> [OBJECTIVE]
Collect each line in the listing below that contains the word "Task". Only matches in the same upper and lower case count.

(Saved data entries)
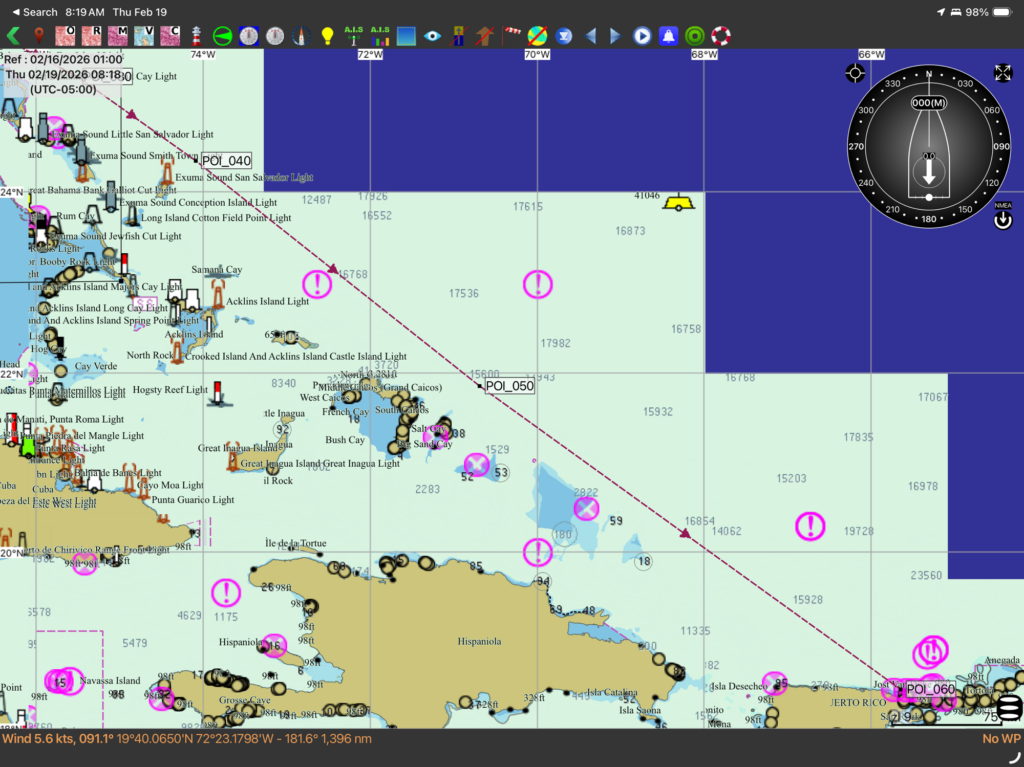The height and width of the screenshot is (767, 1024).
Task: Step to previous time with left arrow
Action: pos(590,36)
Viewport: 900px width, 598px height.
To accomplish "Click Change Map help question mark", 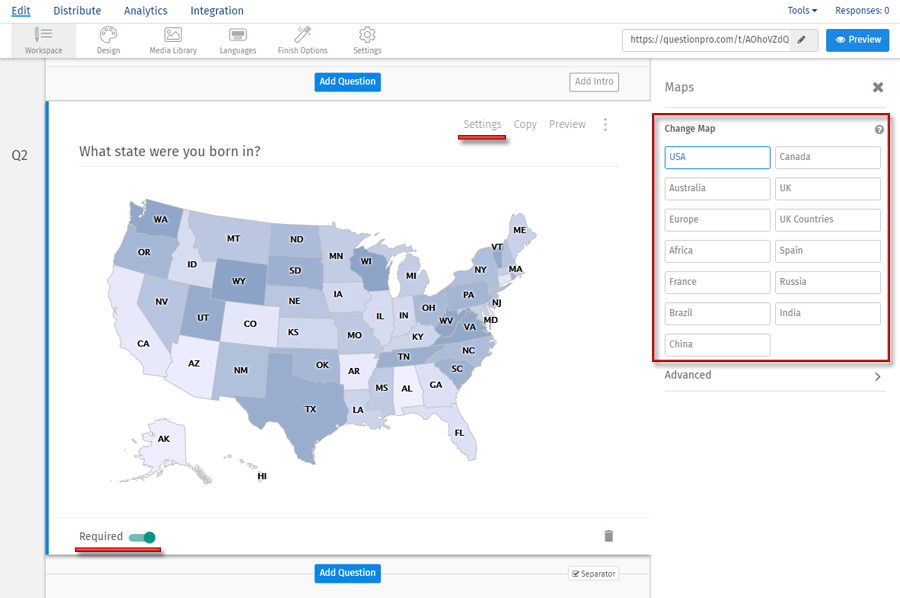I will 879,130.
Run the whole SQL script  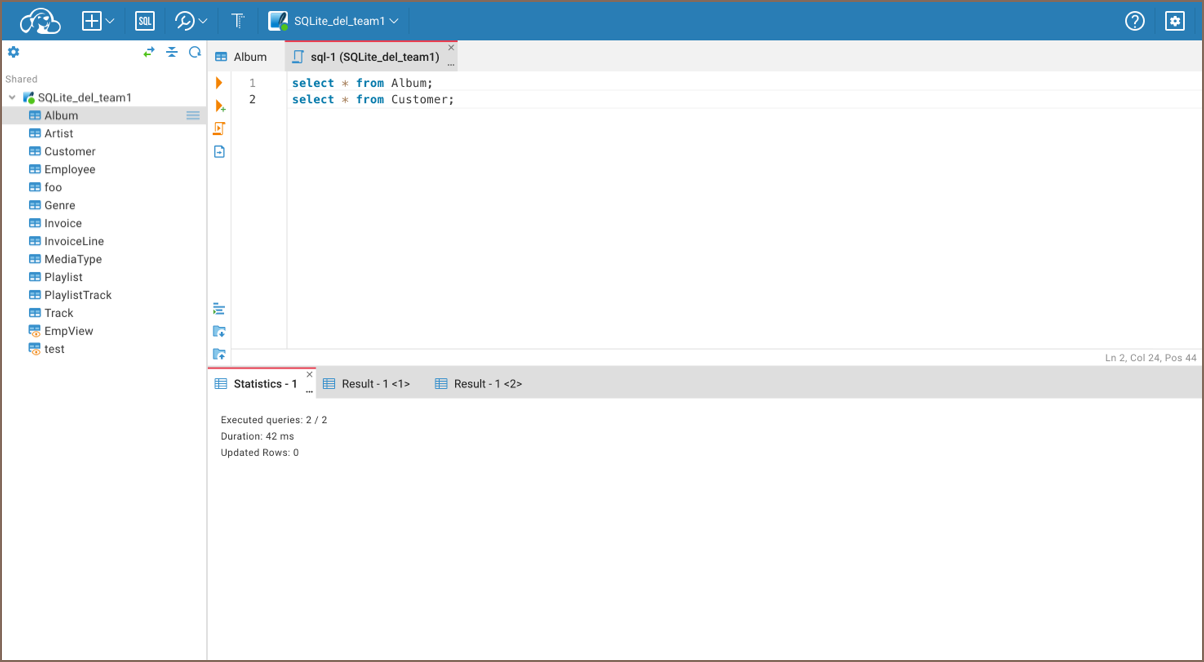(219, 129)
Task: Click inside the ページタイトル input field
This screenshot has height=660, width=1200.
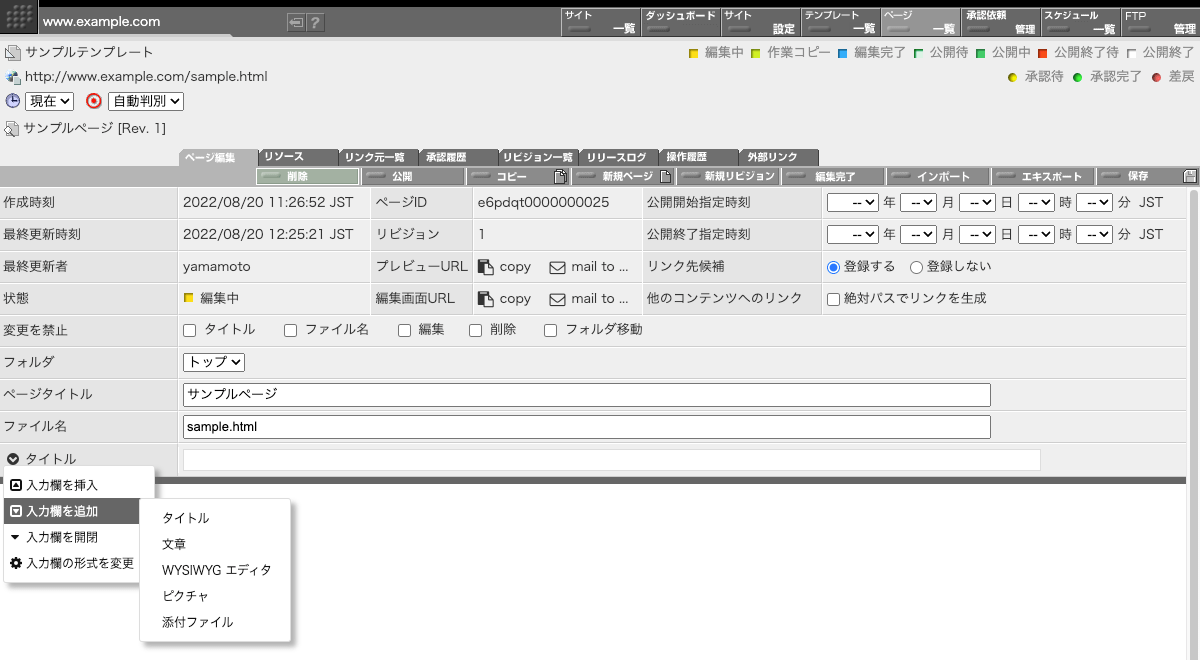Action: pyautogui.click(x=585, y=394)
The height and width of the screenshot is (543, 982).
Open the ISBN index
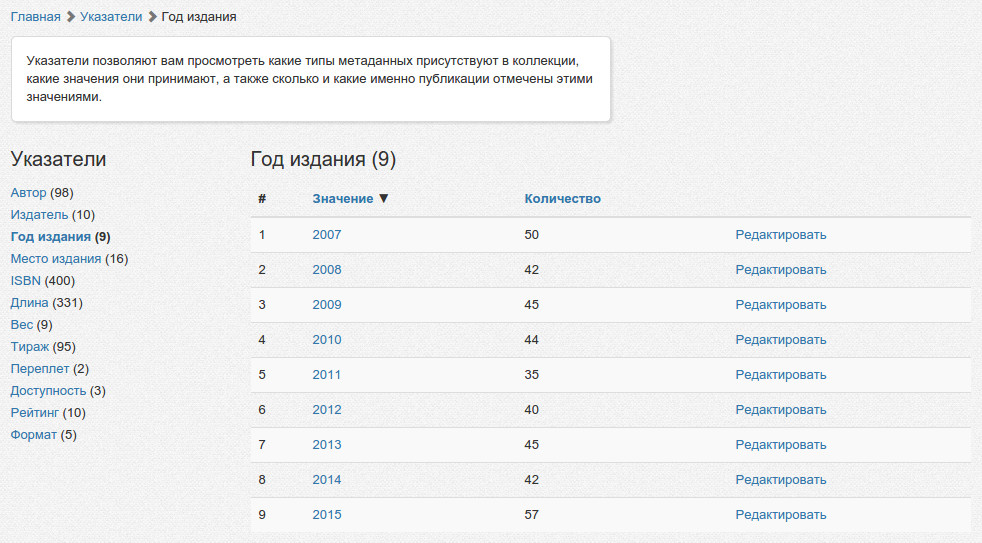pyautogui.click(x=25, y=281)
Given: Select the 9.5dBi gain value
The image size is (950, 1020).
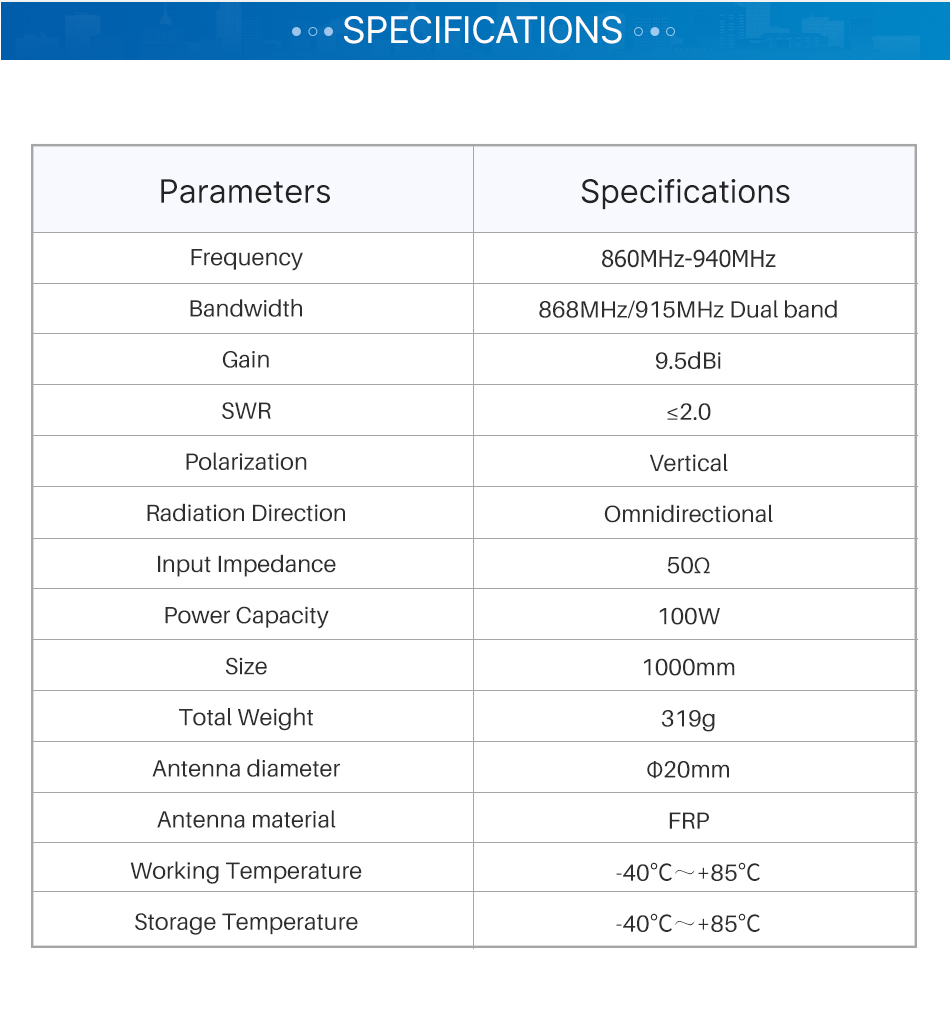Looking at the screenshot, I should coord(688,361).
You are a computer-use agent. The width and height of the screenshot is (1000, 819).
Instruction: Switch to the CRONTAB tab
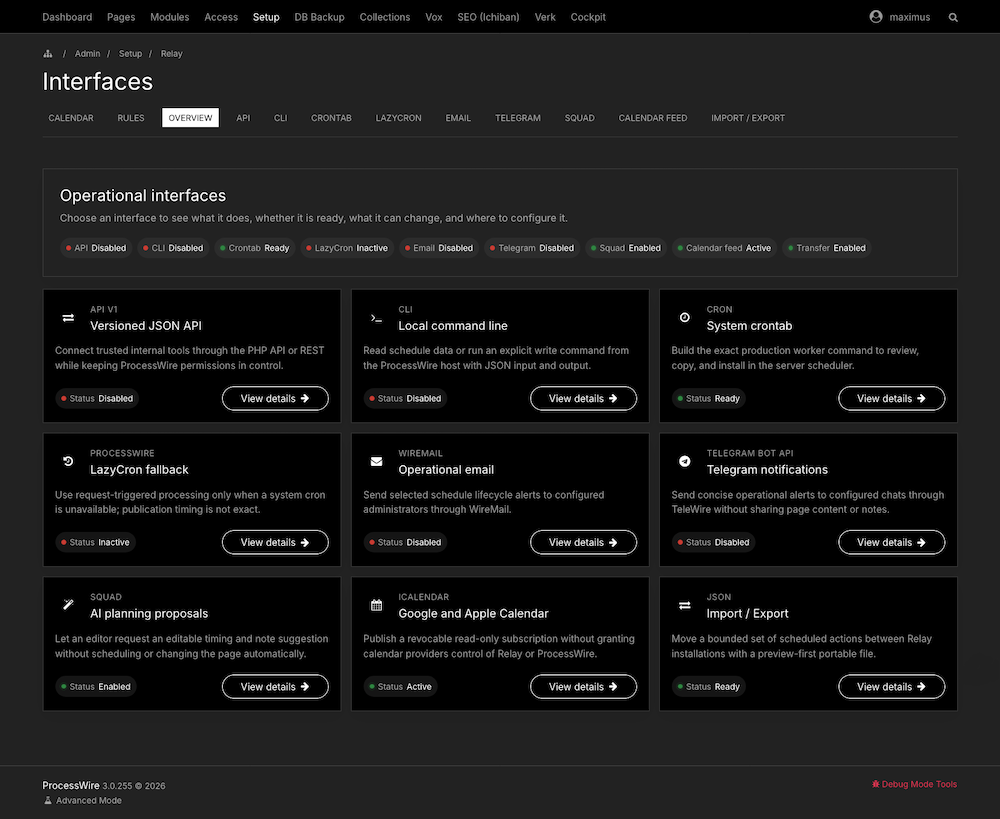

> [COMPLETE OUTPUT]
Task: Step to previous time with left arrow
Task: Click inside the ページタイトル input field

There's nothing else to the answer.